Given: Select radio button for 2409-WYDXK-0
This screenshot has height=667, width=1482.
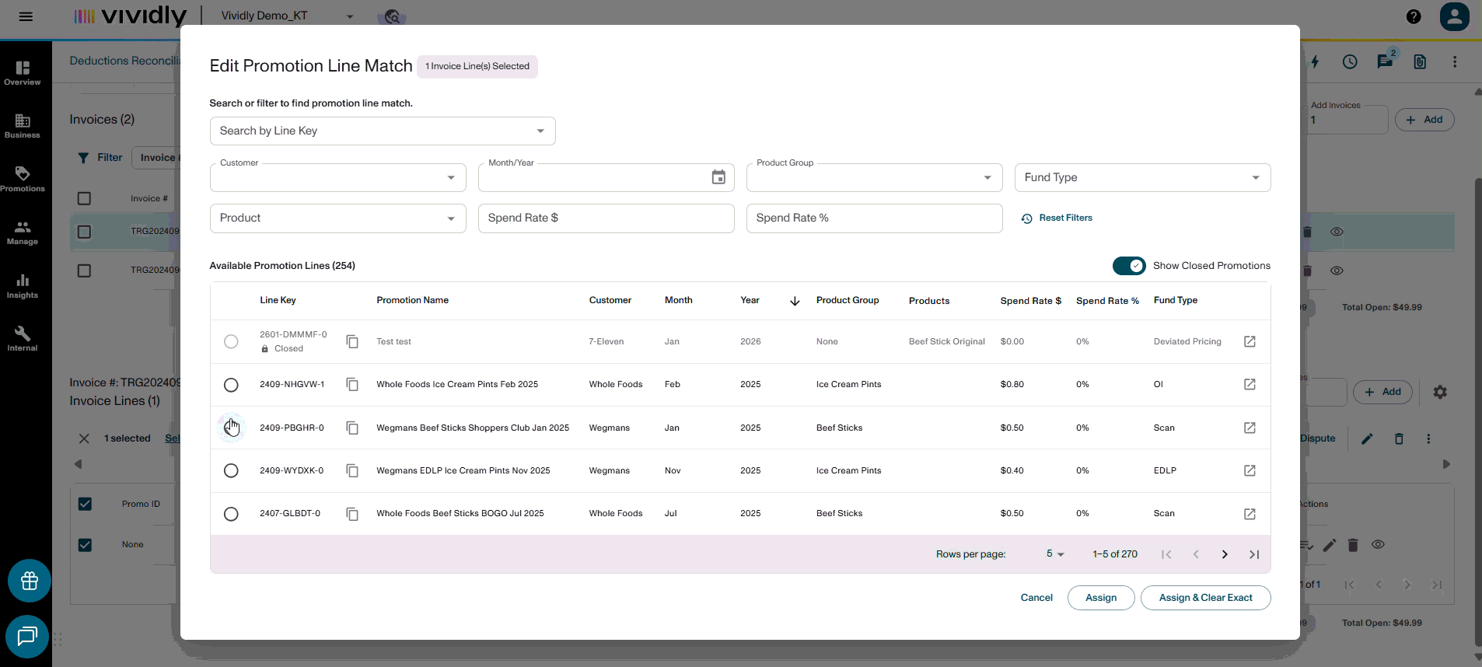Looking at the screenshot, I should (231, 470).
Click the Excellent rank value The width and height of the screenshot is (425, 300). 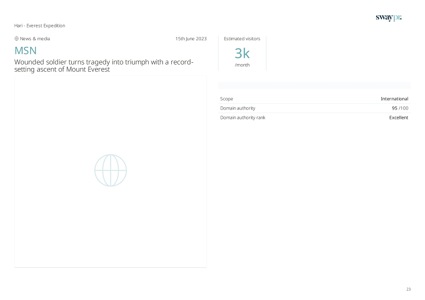(399, 118)
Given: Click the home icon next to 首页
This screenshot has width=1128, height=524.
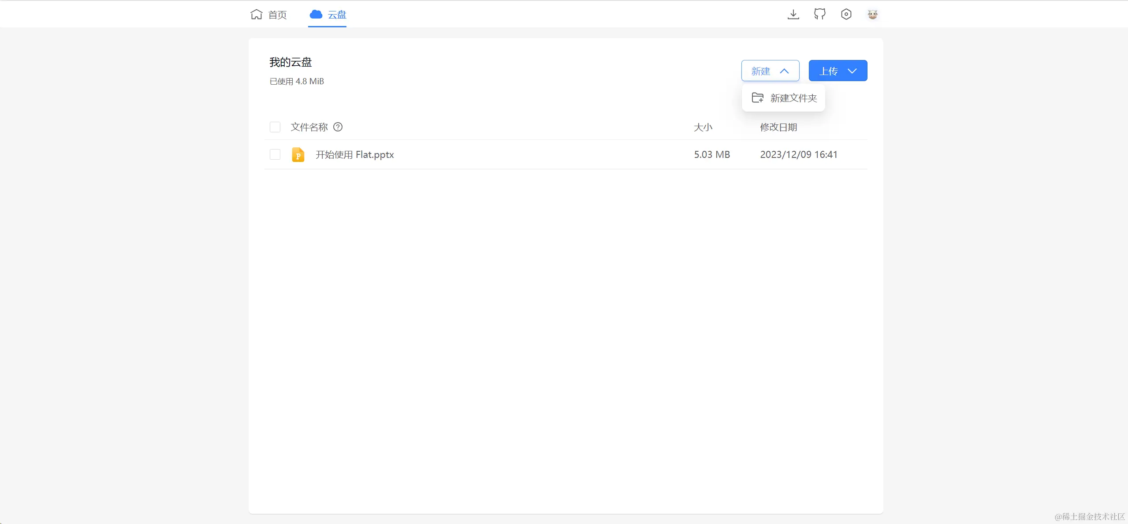Looking at the screenshot, I should point(256,14).
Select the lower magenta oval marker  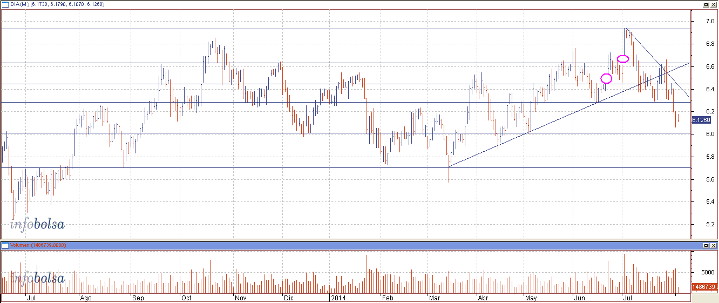tap(606, 78)
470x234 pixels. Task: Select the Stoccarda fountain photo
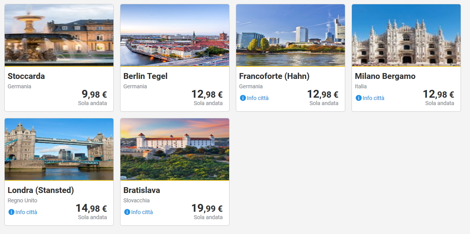(x=59, y=35)
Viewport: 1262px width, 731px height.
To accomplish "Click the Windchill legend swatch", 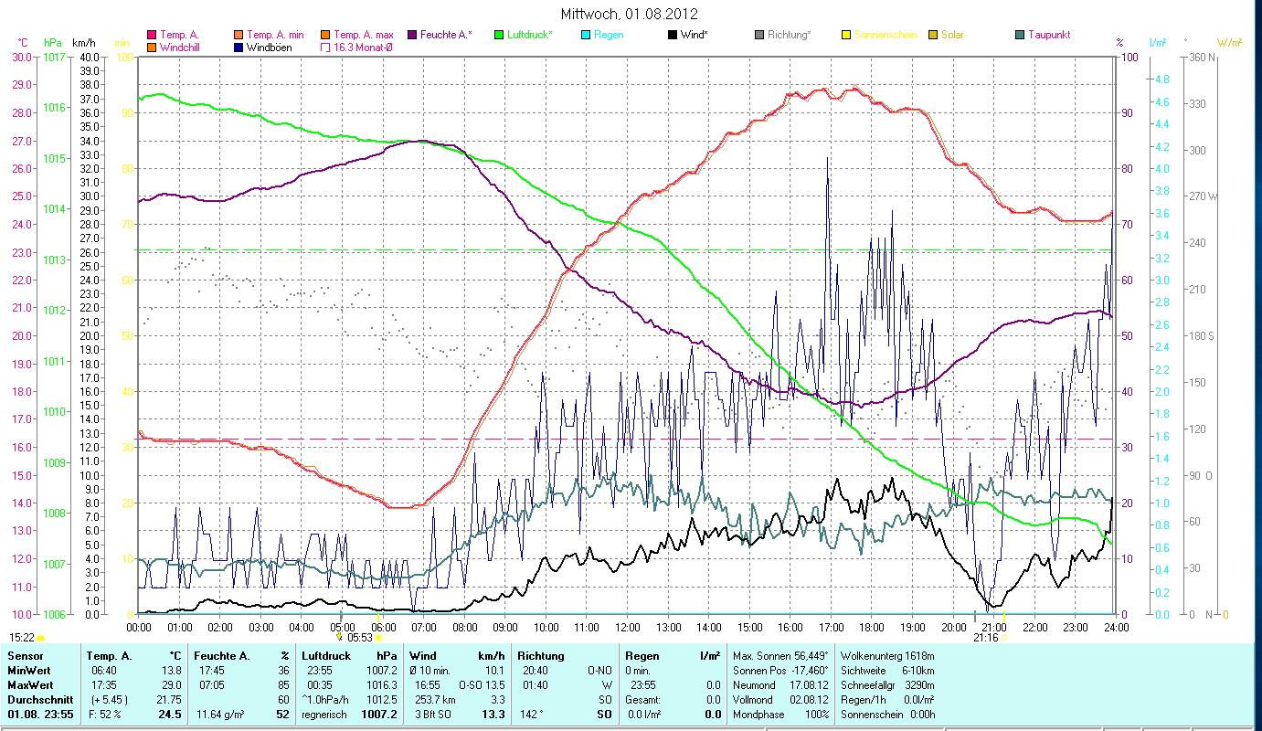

========

[Exercise brief]
From the records, pull out each line that contains the word "This".

[Response to the exercise]
This screenshot has height=667, width=1482.
This screenshot has width=1128, height=524.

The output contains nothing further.